When clergy in the Methodist tradition are ordained, there are many questions that are asked. In the tradition begun by John Wesley, we meet in the Clergy Executive Session either prior to or at the beginning of the gathering of the Annual Conference and we consider and approve what is known as the Business of the Annual Conference (concerning clergy matters).
The format of this meeting is question and answer as we consider, among many things, who have been approved as candidates, who are coming for commissioning or ordination, who have who have surrendered ministerial credentials or had their ministerial credentials revoked, who have retired, and who have died.
Then there are the questions asked of those being commissioned and ordained. It is an examination that comes straight from John Wesley’s own words used to examine those being ordained.
Among them is THE QUESTION:
Are you going on to perfection?
The only pathway to ordination is to answer in the affirmative, and yet the true answer to this question is found only in a lifetime of faith and learning. The question, you see, is not about being flawless or without sin. By sin, I am using the Greek αμαρτία (hamartia), which means “missing the mark.” Christian perfection is more about wholeness and vitality than it is about being flawless or without sin.
The mystics use the phrase “unitive consciousness” to describe this idea of perfection. This includes mystics from many religious traditions, and it is what has helped Christian mystics add a greater depth to this idea of Christian Perfection.
It Comes Through Both Action and Contemplation
In Albuquerque, New Mexico, is where we find the Center for Action and Contemplation. This is a center founded by Fr. Richard Rohr, the Franciscan priest, who believes that the notions of Christian Action and Christian Contemplation cannot be divorced from each other.
Fr. Rohr has written extensively, and many people in my congregation read his work on a regular basis. His epic work, The Universal Christ, was foundational for me as I began to see more clearly (even as I was well into my 50’s) that this notion of Christian Perfection … unitive consciousness … begins in both action and contemplation.
We are called to engage injustice in our world … we are called to stand with those in the margins …. we are called to speak truth to power.
Yet we are also called to sit quietly and just see … see where God is at work in the world … see how Christ is found in “the least of these” … see the Christ who is in every single person (even in those who tend to cover up the Christ in them with a veil of evil around them).
It is to see Christ in every single part of creation and to let the Christ in us connect to the Christ in others.
And when we have discovered Christ in others … when we see Christ in God’s created universe … then we will have taken a step toward this unitive consciousness, and we will have taken a step toward perfection.
Perfected in Love
Wesley’s understanding of the doctrine of Christian Perfection was based in his understanding of love.

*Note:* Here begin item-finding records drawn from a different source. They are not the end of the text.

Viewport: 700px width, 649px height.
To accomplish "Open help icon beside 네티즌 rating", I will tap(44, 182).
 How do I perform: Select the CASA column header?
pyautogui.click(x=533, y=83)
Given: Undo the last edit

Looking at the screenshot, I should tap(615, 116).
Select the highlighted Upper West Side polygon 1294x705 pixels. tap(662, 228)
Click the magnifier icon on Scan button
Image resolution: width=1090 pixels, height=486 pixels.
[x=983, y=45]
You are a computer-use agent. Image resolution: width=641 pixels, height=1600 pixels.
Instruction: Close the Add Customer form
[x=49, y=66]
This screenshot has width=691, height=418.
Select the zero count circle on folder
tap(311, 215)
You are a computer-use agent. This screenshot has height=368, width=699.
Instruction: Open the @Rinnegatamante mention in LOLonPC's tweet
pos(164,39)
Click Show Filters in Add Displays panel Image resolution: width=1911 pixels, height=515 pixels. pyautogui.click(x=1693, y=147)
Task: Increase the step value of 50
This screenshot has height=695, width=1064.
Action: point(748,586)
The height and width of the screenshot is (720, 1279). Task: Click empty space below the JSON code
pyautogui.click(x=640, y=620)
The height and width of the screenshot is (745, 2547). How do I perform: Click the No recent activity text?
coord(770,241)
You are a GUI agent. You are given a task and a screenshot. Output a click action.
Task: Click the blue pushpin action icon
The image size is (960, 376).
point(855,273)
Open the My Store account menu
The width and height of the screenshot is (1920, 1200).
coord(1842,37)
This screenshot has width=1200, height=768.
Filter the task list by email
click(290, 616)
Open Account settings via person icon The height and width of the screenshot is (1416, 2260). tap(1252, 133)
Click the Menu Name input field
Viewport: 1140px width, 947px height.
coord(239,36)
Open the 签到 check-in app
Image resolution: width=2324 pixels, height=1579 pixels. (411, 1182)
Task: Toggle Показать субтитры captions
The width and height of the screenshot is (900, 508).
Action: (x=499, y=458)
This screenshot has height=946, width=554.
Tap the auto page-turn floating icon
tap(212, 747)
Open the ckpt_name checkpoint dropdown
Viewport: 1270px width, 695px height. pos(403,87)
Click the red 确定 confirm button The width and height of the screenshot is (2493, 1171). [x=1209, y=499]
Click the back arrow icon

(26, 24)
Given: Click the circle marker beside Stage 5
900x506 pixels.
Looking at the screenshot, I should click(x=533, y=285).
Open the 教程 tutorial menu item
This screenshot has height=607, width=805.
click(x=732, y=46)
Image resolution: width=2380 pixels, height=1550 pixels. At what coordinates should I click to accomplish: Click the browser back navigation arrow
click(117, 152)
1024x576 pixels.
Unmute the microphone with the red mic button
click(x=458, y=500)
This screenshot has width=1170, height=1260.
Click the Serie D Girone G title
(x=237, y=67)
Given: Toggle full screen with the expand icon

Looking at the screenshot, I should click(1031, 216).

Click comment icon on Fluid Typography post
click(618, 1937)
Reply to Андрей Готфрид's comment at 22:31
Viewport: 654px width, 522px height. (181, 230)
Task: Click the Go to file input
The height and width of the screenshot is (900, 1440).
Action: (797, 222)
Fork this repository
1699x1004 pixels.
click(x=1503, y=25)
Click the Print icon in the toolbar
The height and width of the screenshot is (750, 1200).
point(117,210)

The journey toward perfection was using love as the supreme act of faith. It is the love we know as αγάπη (agape), and it is an ultimate letting go of self. It is moving from an egoic sense of self to what we know in mysticism and psychology as “the true self” or “the authentic self.”
It is that true self that can see and love the Christ in the other. It is that true self that can even love even the enemy.
So I believe this is a question not just for the clergy. It is a question for all of us: Are you going on to perfection?
The last stanza of Charles Wesley’s great hymn of praise, Love Divine All Loves Excelling, ends with an aspirational word of hope that is foundation for this understanding of Christian Perfection. I have sung this hymn for a lifetime, yet each time I read or sing these words, I am reminded of the journey to which I am called. It is the path to a greater unity.
Finish, then, thy new creation;
pure and spotless let us be;
let us see thy great salvation
perfectly restored in thee:
changed from glory into glory,
till in heaven we take our place,
till we cast our crowns before thee,
lost in wonder, love and praise.
You are invited to journey with me as we seek this wholeness and unity in Christ. It is a unity that the world so desperately needs in this very moment.